= Beginning of Section =

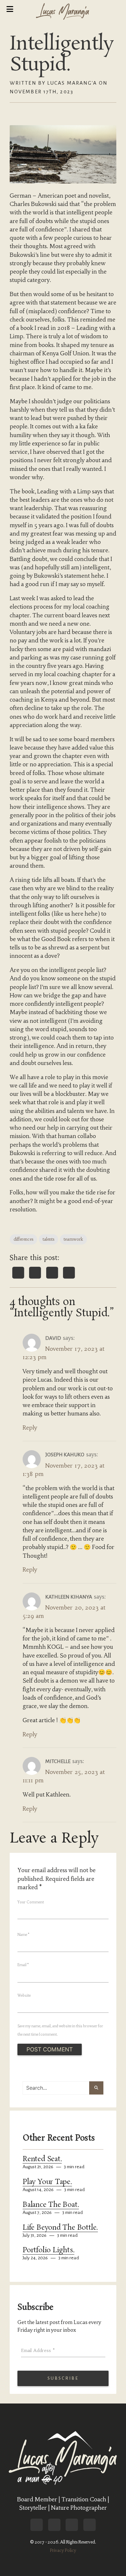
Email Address (38, 2350)
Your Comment (30, 1902)
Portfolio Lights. (48, 2250)
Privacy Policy (63, 2550)
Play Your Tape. (47, 2182)
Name (23, 1934)
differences (23, 1239)
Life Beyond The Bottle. (60, 2228)
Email (23, 1965)
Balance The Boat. (51, 2205)
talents (48, 1239)
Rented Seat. (42, 2159)
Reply (30, 1427)
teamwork (73, 1239)
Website (24, 1995)
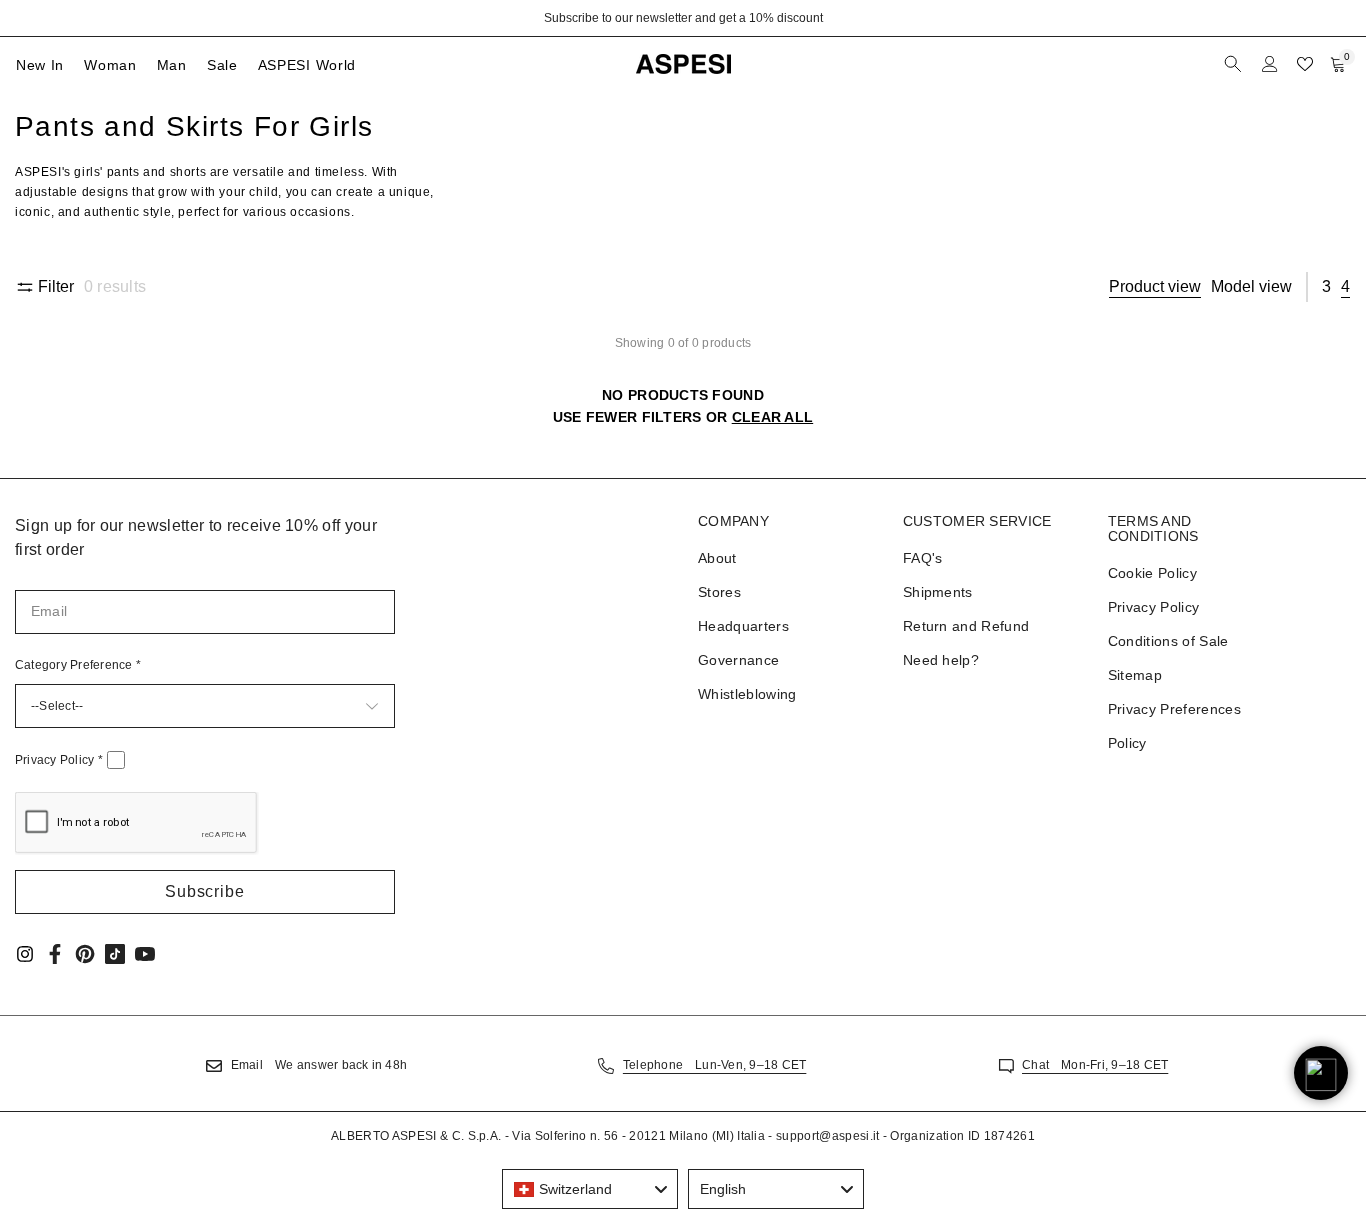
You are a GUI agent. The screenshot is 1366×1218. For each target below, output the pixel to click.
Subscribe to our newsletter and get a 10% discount (683, 18)
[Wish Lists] (1305, 64)
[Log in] (1270, 64)
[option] (683, 18)
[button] (205, 892)
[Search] (1235, 64)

= End of Section =

◆ **TASK REQUIREMENTS**
Exclude the pictures, and output exactly the lines from the one with "Reply (30, 1427)" through the last line of the records, both included.

◆ **SOLUTION FOR THIS PROBLEM**
Reply (30, 1427)
teamwork (73, 1239)
Website (24, 1995)
You are a GUI agent. The screenshot is 1366×1218. For each target below, output the pixel to click.
Subscribe to our newsletter and get a 10% discount (683, 18)
[Wish Lists] (1305, 64)
[Log in] (1270, 64)
[option] (683, 18)
[button] (205, 892)
[Search] (1235, 64)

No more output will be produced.